Prudential supports its arguments with three documents that it attached to the Motion to Dismiss: (1) the Policy itself; (2) insurance illustrations; and (3) annual statements that Prudential sent to Plaintiffs. "Documents that a defendant attaches to a motion to dismiss are considered part of the pleadings if they are referred to in the plaintiff's complaint and are central to [his] claim." Venture Assocs. Corp. v. Zenith Data Sys. Corp., 987 F.2d 429, 431-32 (7th Cir. 1993). Plaintiffs refer to the Policy extensively throughout the complaint, and the Policy is the contract upon which the action is based. Accordingly, it is appropriate for the Court to consider the Policy despite the fact that Plaintiffs did not attach it to their complaint.

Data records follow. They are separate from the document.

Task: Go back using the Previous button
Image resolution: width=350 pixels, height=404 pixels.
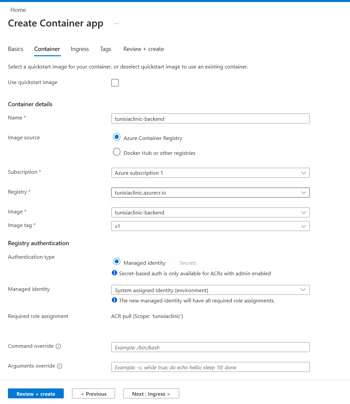Action: click(93, 393)
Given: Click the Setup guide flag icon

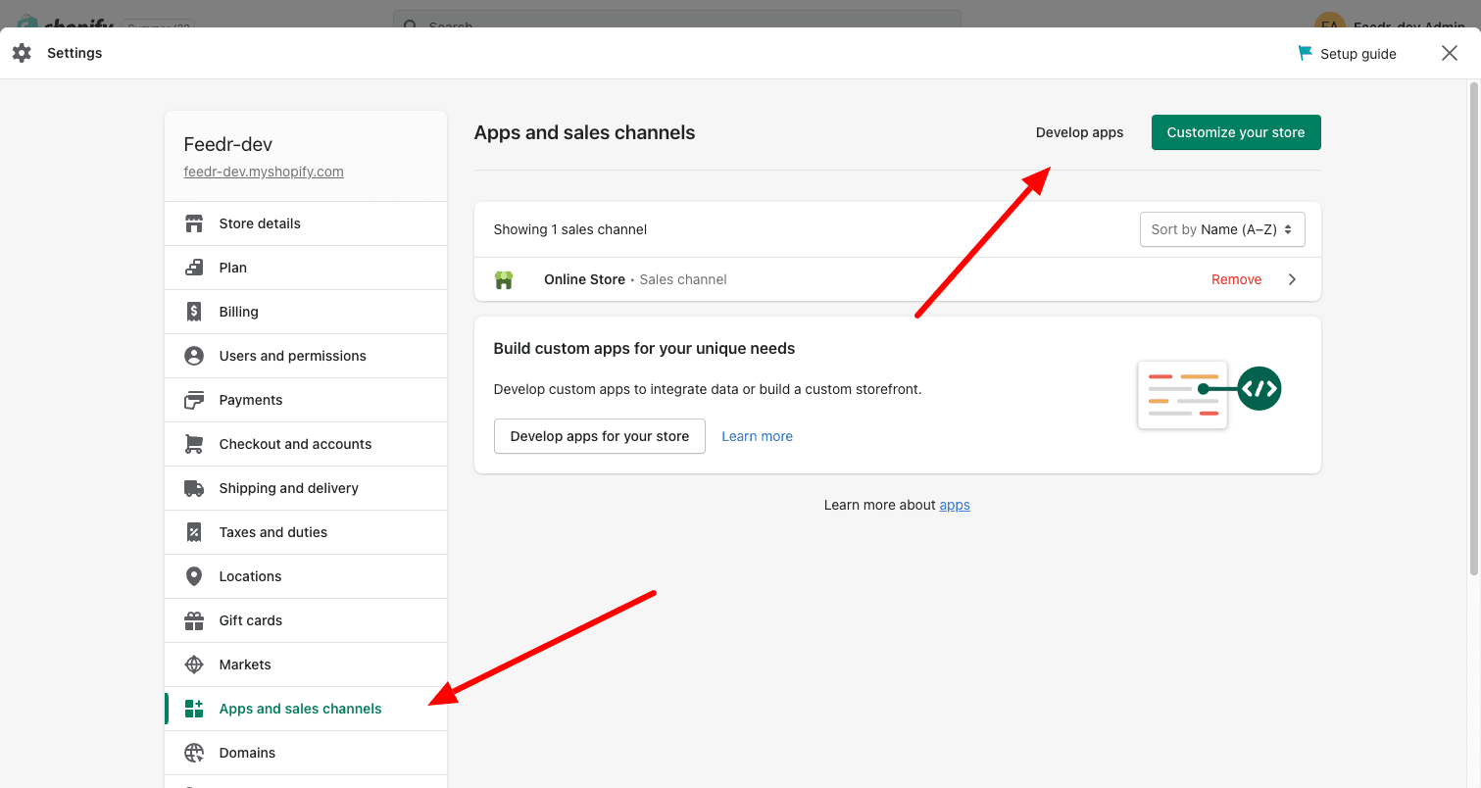Looking at the screenshot, I should (x=1305, y=53).
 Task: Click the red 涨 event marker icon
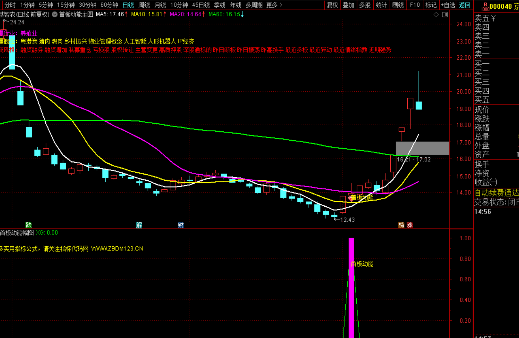[x=410, y=225]
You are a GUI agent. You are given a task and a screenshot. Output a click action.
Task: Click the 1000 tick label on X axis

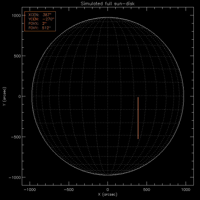coord(186,189)
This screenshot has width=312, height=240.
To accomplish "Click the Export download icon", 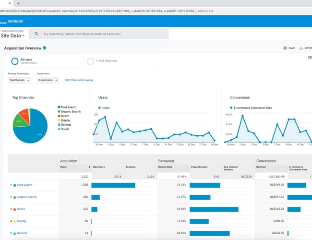I will (301, 48).
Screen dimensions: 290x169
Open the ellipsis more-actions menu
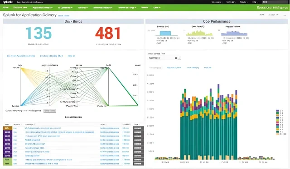[285, 15]
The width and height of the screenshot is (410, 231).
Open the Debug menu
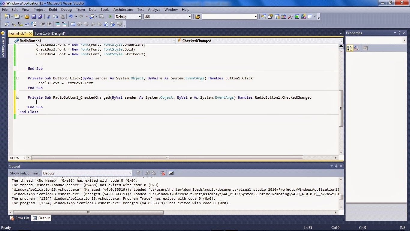point(66,9)
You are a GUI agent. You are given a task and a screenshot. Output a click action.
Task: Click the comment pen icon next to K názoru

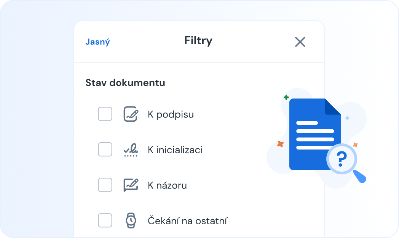[131, 185]
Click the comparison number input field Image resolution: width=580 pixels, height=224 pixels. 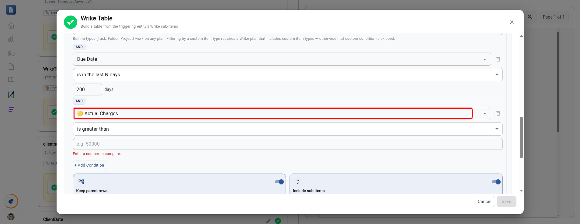[288, 144]
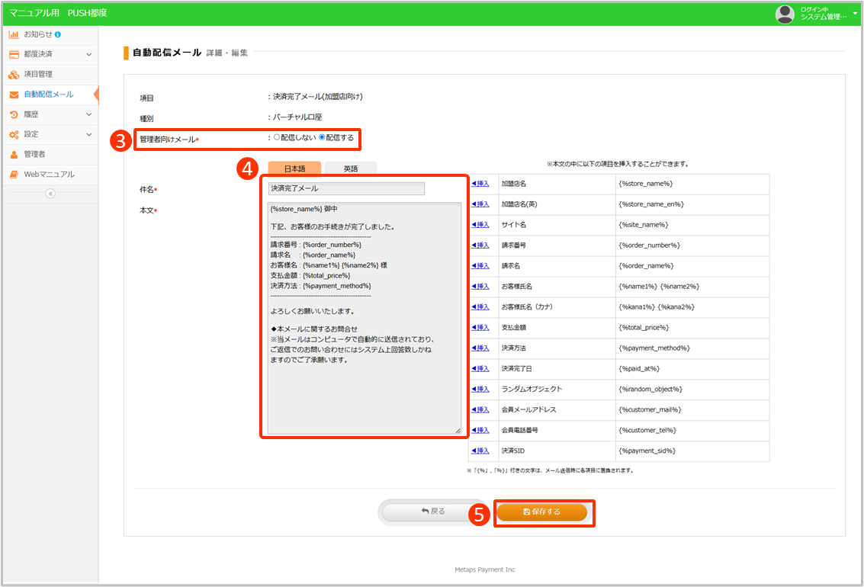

However, the Court will not consider the insurance illustrations or the annual statements in the context of a motion to dismiss. Although Plaintiffs refer to the illustrations in the complaint, there is no evidence before the Court about if and when the illustrations were delivered to Plaintiffs. A copy of the illustrations apparently was delivered to Plaintiffs after their attorney requested it in 2001, but the illustrations are only relevant to the fraud issue if they were in Plaintiffs' possession at an earlier time. With regard to the annual statements, Plaintiffs make no reference to them in the complaint. Consequently, the Court will not consider the annual statements.

1. Statute of Limitations

Until recently, securities fraud claims under 10b-5 were subject to a one-year/three-year statute of limitations scheme. Specifically, federal law required a plaintiff to bring suit within one year of the discovery of facts constituting a violation, and within three years of the actual violation. See Lampf, Pleva, Lipkind, Prupis Petigrow v. Gilbertson, 501 U.S. 350, 364, 111 S.Ct. 2773, 115 L.Ed.2d 321 (1991), superceded by 28 U.S.C. § 1658 ("Litigation instituted pursuant to § 10(b) and Rule 10b-5 therefore must be commenced within one year after the discovery of the facts constituting the violation and within three years after such violation."). In other words, securities fraud actions were subject to a one-year discovery period and a three-year period of repose.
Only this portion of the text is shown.